Freedom of the Press
Press Freedom Score (0 = best, 100 = worst)
Legal Environment(0 = best, 30 = worst)
Political Environment(0 = best, 40 = worst)
Economic Environment(0 = best, 30 = worst)
Limitations on freedom of expression are permitted by the constitution, and the media remained sharply constrained by legal restrictions and official intimidation in 2002. The Printing Presses and Publications Act requires all publishers and printing firms to obtain an annual permit to operate, which can be withdrawn without judicial review. Some pro-opposition media outlets have been shut down. The Official Secrets Act, the Sedition Act, and the Broadcasting Act also impose wide restrictions on freedom of expression. Businessmen and companies close to the ruling coalition own most major newspapers, and political news coverage and editorials strongly support the government line. Government pressure was suspected when more than 40 journalists were laid off or resigned from The Sun newspaper after it published a politically sensitive story in December 2001. Authorities have also increased official pressure on Malaysiakini.com, an online news daily.
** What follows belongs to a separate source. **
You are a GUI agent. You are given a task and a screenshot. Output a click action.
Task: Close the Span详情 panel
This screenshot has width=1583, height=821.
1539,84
Foreign publications are subject to censorship, and issues containing critical articles are frequently delayed. State-run Radio Television Malaysia and the two private television stations offer flattering coverage of the government and rarely air opposition views. Many journalists practice self-censorship. Journalist Hishamuddin Rais, who was detained under the Internal Security Act in 2001, remains incarcerated.